The $52 million facility is built on an 11.92-acre site was funded by Pace using resources from the State’s Rebuild Illinois Capital Program. Pace joins the Village of Plainfield and Northern Builders, Inc. as part of their Depot Drive Public-Private Partnership, where Northern Builders, Inc. serves as the Design-Build Contractor to design and construct the facility.

This facility will allow for the expansion of Pace’s Bus on Shoulder Express Service and create space for additional vehicles needed to operate the popular service which takes commuters from various south region park-n-rides to downtown Chicago using the shoulder on I-55 to bypass congestion. Pre-pandemic, ridership on the service grew over 600% since the implementation of shoulder use in 2011. The service again seeing full parking lots and buses as riders return.

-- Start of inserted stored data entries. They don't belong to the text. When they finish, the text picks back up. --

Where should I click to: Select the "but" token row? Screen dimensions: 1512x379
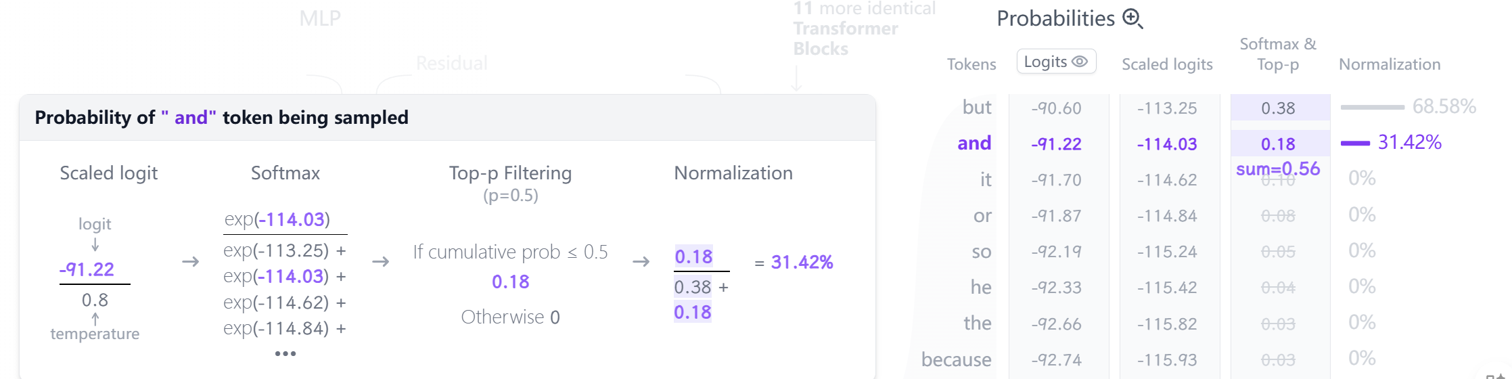[977, 108]
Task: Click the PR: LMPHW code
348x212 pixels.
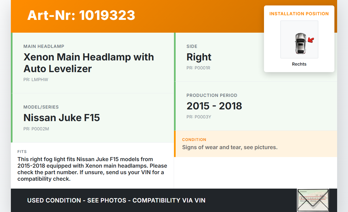Action: pyautogui.click(x=36, y=80)
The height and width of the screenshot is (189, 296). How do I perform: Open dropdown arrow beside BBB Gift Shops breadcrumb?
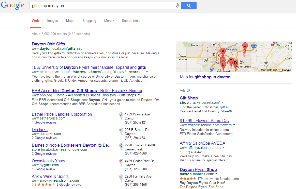[x=139, y=95]
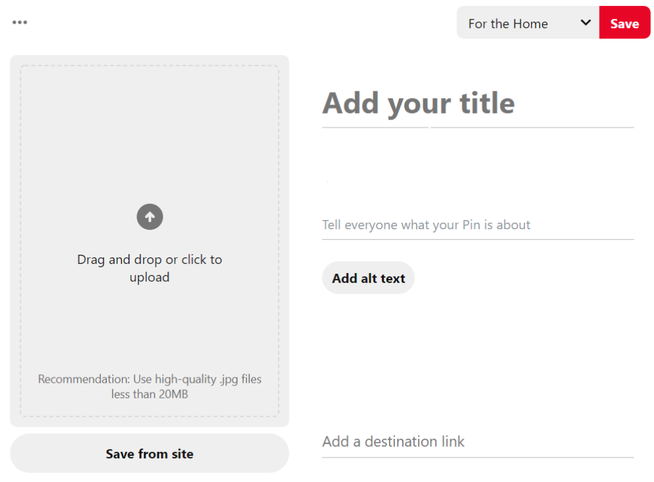Open the board selector chevron
The height and width of the screenshot is (482, 654).
pos(585,22)
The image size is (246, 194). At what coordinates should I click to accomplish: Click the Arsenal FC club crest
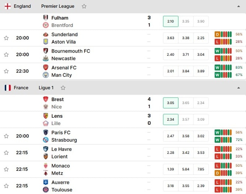point(46,67)

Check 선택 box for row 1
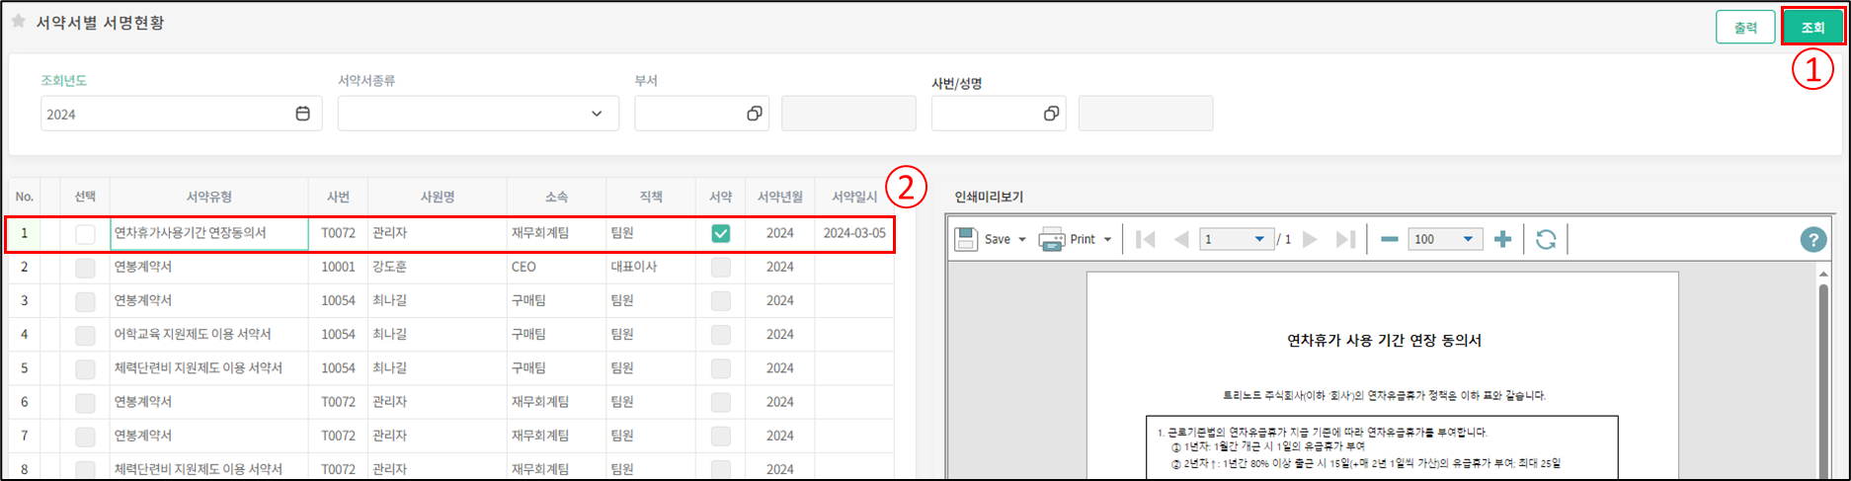click(85, 234)
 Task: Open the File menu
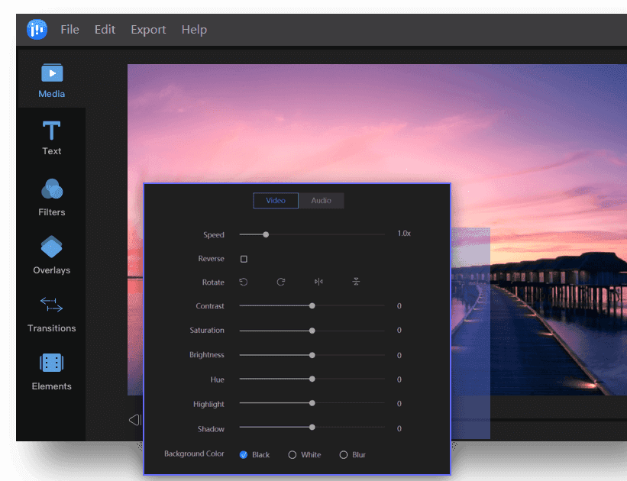coord(69,29)
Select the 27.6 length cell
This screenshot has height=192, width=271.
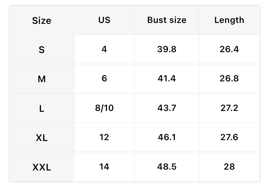click(x=229, y=137)
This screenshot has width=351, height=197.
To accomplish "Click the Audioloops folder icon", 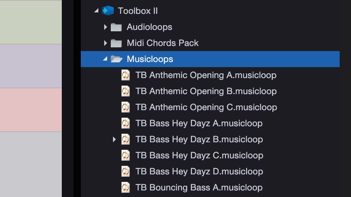I will 116,27.
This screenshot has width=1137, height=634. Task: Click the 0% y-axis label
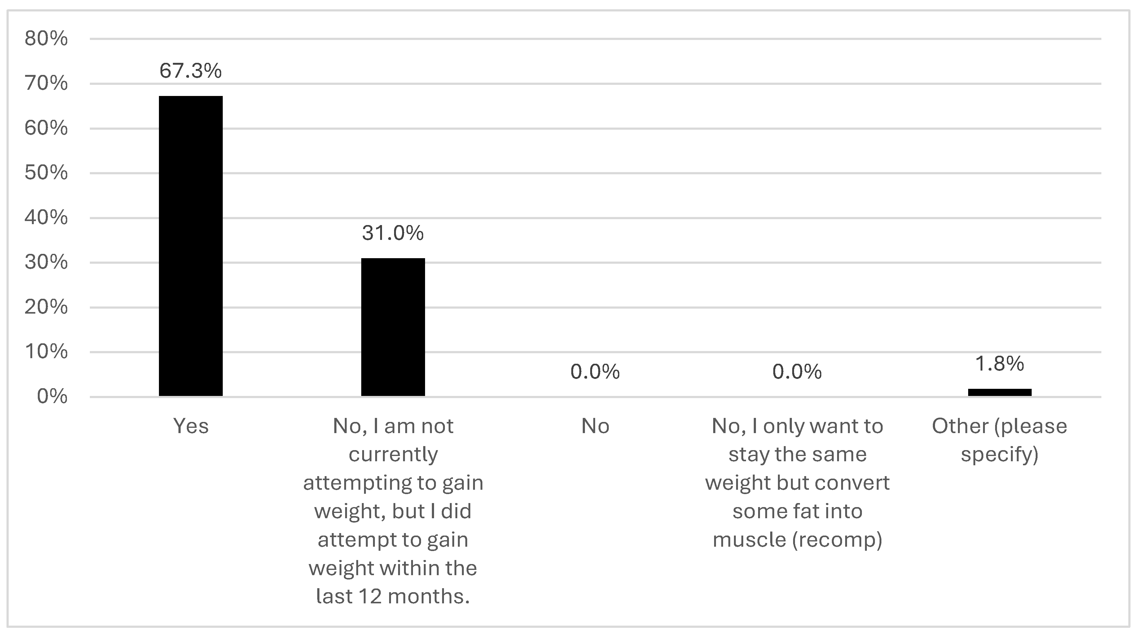(x=52, y=397)
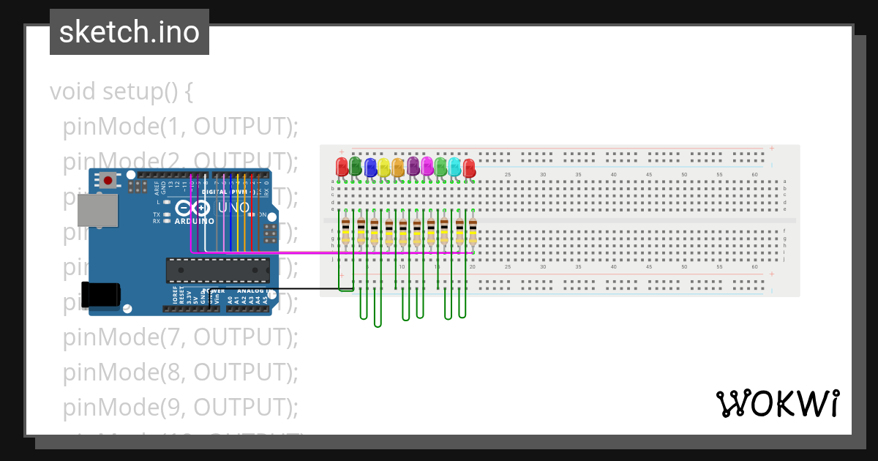Click the cyan LED component

coord(454,168)
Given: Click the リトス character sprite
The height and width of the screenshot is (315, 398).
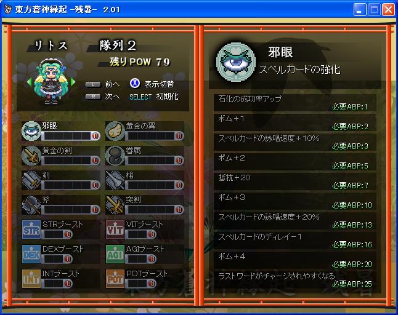Looking at the screenshot, I should (51, 81).

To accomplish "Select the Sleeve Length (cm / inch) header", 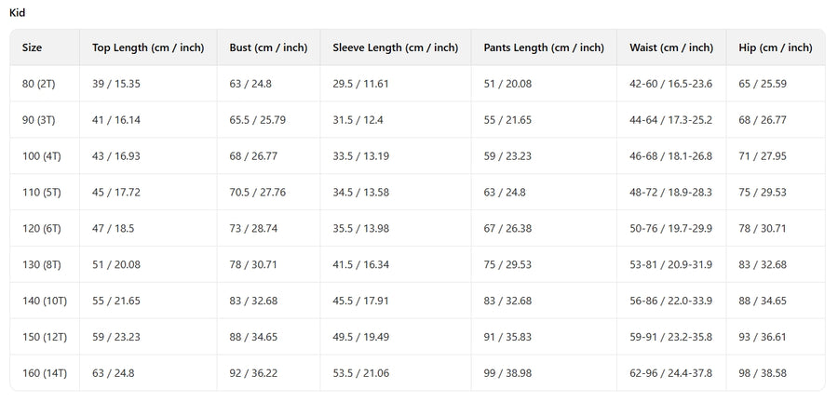I will [395, 47].
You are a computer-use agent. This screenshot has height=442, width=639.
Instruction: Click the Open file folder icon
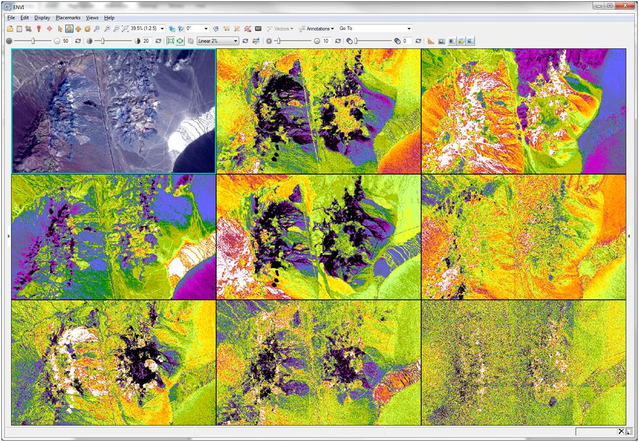click(9, 29)
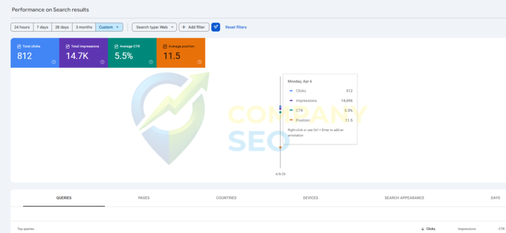Sort by Clicks column arrow
The image size is (506, 233).
pyautogui.click(x=422, y=229)
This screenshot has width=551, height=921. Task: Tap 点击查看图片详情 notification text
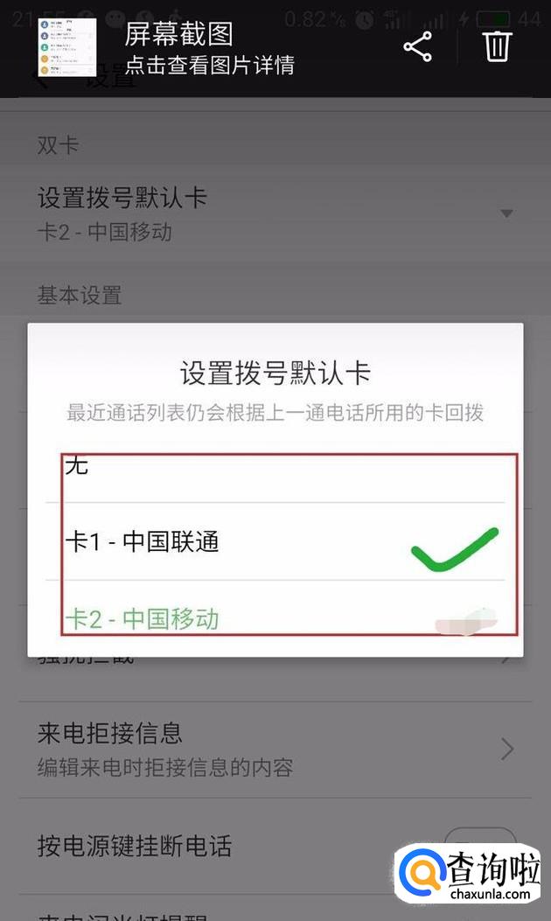(209, 66)
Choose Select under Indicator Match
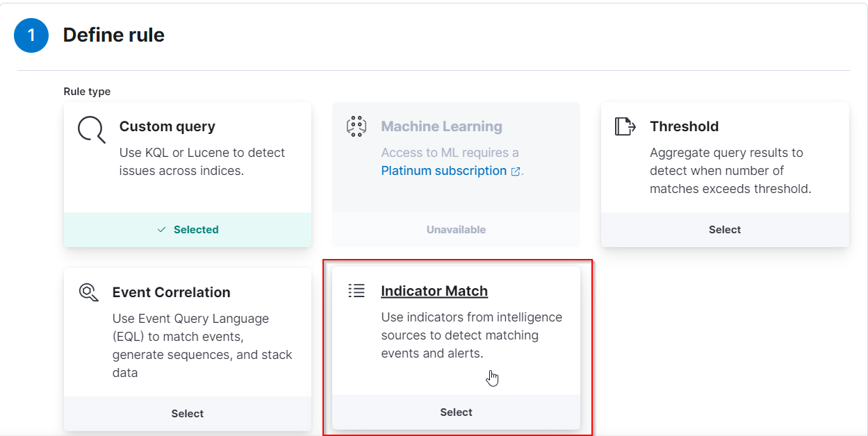Image resolution: width=868 pixels, height=436 pixels. (x=456, y=412)
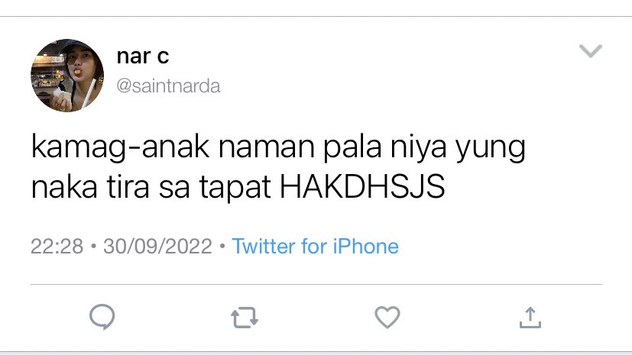Open the tweet options chevron menu
The height and width of the screenshot is (355, 632).
591,50
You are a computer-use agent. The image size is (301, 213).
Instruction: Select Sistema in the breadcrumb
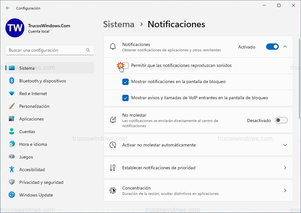[118, 24]

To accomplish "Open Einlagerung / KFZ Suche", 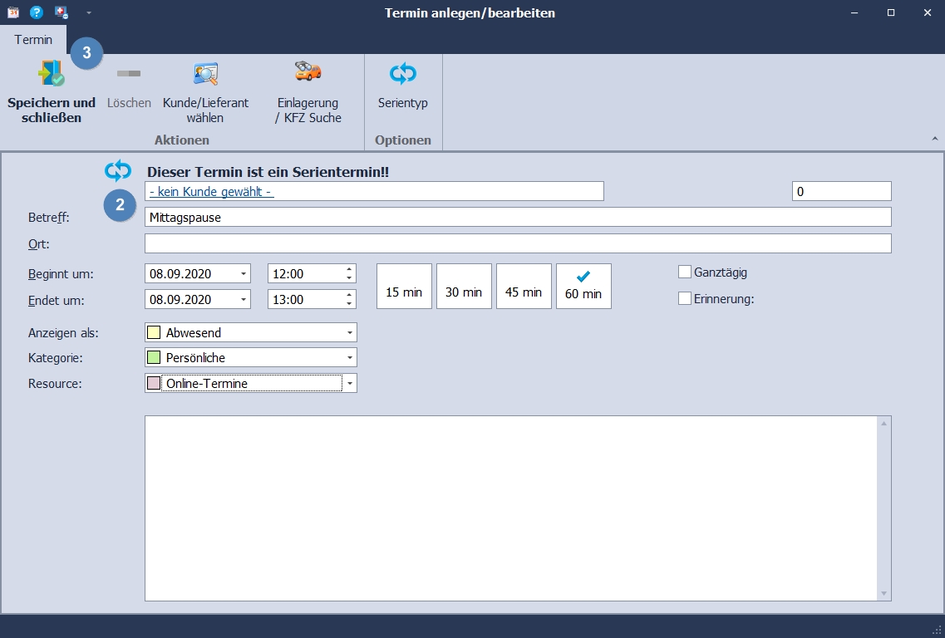I will tap(308, 73).
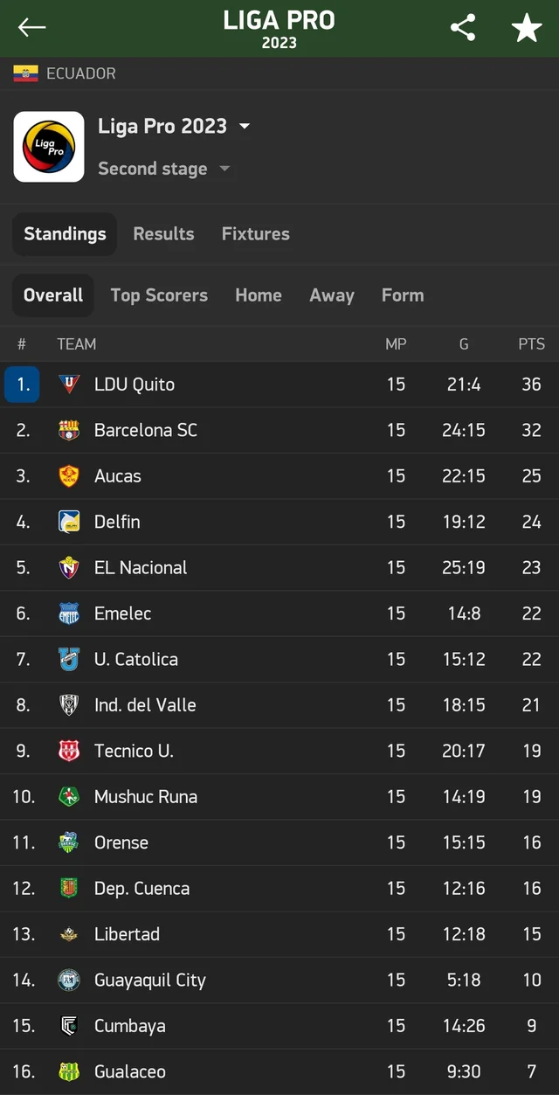This screenshot has width=559, height=1095.
Task: Click the Liga Pro league logo
Action: click(x=48, y=146)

“In 2011, the State of Illinois passed forward-thinking legislation that allowed us to start our Bus on Shoulder Express Service. This service sails past traffic, offering direct routes with trip times that are often faster than driving. That is public transportation at its finest,” said RTA Chairman Kirk Dillard. “Bus on Shoulder passengers can transfer to CTA and Metra to get from the southwest suburbs to virtually anywhere in Chicagoland. The RTA is proud to support this investment, which benefits the entire region.”